On Dec 25, 12:22, Ethan Dicks wrote:
> --- ajp166 <ajp166_at_bellatlantic.net> wrote:
> > -----Original Message-----
> > From: Ben Franchuk <bfranchuk_at_jetnet.ab.ca>
> > >> Sure its trivial to do now but we were talking 1981 when PALS were
> > >> expensive.
> >
> It depends on what your limited resource is and how costly _that_ is.
> ISTR PALs were $2-$10 each c. 1981-1982. If someone remembers
differently,
> please supply more accurage data. Yes, a single PAL cost more than
several
> TTL popcorn chips, but given how much you could fold into a single PAL in
> the way of I/O select logic (a common use on the board I first
encountered
> PALs on), it wasn't so expensive then.
>
> > Yes, they were compared to random logic, but if board space was costly
> > they were cheaper.
>
> Or if board space was a fixed resource, then it's doubly costly. The
> oldest example I can cite from personal experience is the COMBOARD-I
> to COMBOARD-II design. Both were early examples of 68000 designs (an
> intellegent Unibus serial periperal)... one with SRAM (2114s) and TTL
> logic, the other with DRAMs and PALs. One similarity - about 1.5 sq ft.

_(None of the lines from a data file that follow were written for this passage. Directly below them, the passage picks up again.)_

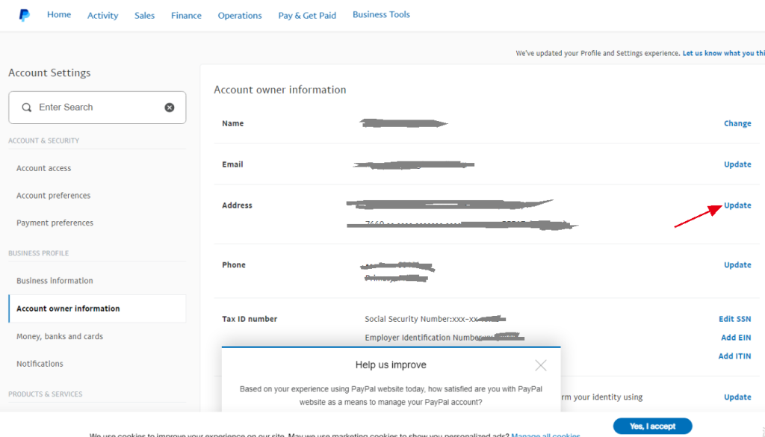Image resolution: width=765 pixels, height=437 pixels.
Task: Open Account access settings
Action: coord(43,168)
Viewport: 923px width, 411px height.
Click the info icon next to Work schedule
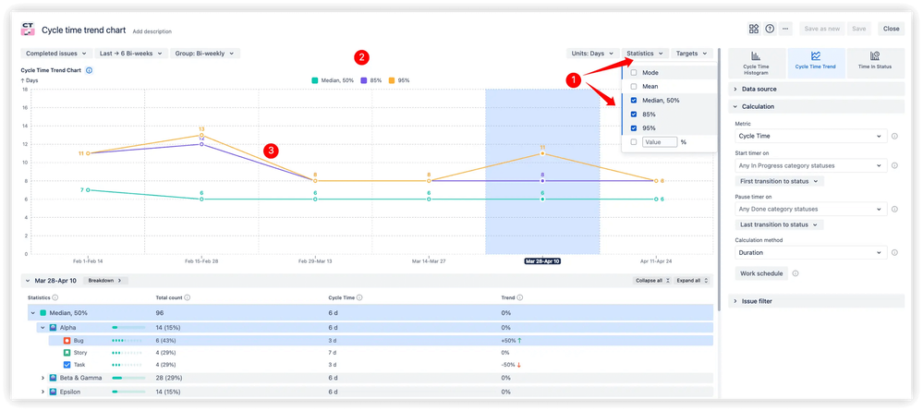[x=795, y=273]
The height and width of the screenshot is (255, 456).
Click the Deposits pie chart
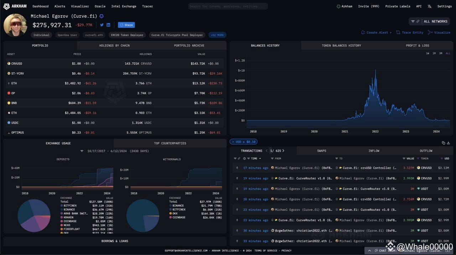coord(34,215)
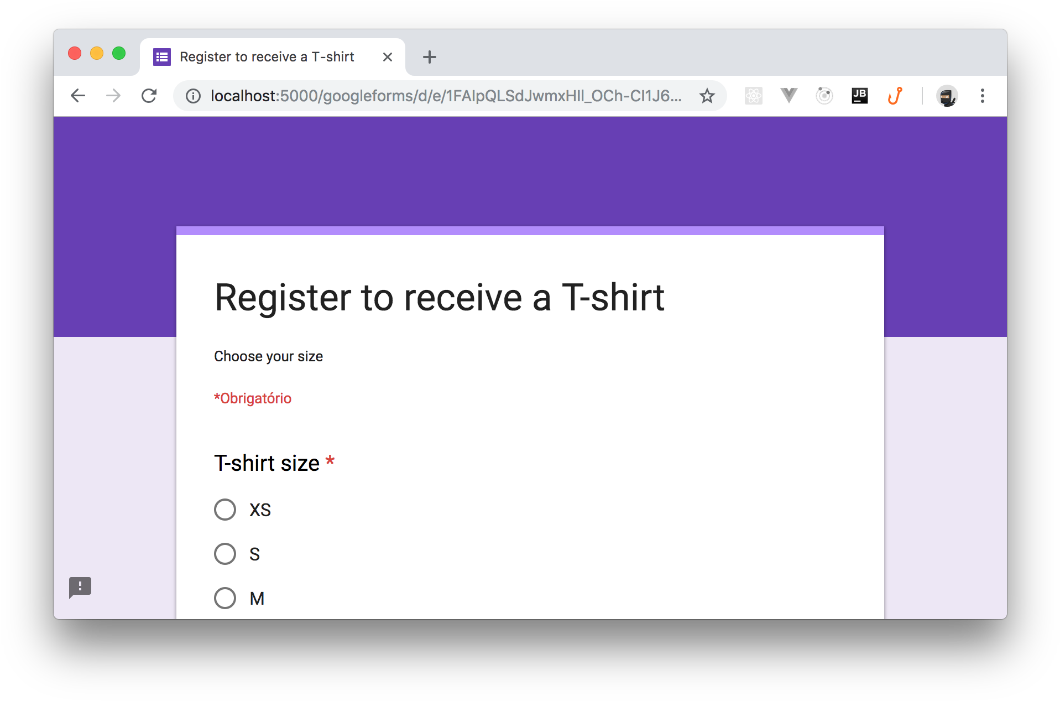Click the circular target extension icon
Viewport: 1060px width, 701px height.
[824, 96]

> of board space to cram in a CPU, RAM, support logic, a sync serial port
> (based on the COM5025) a parallel port and Unibus DMA logic.
>
> In 1981, our designers went with older tech, but the DMA engine was
> horribly complicated from the standpoint of the 68000, but it was in part
> because there wasn't enough room on the board for a better design with
> TTL. The second revision (c. 1983-1984) had more onboard I/O, and
> implemented the DMA engine as a bank of shared memory to the 68000 (i.e.,
> read/write to a certain range of memory from your code and it
automatically
> generates a Unibus DMA cycle - most cool). I don't know for a fact, but
> from what I remember about the designs, I don't think a shared-memory DMA
> engine would have fit on a Unibus board if it had been made out of
popcorn
> logic.
>
> > >I never heard about pal's until about 1990...
> >
> > PALS are 1970s technology, really old to some of us.
>
> I didn't see PALs in use until the early 1980s. Yes, I know they came
> out in 1978, but products designed with them didn't hit right away.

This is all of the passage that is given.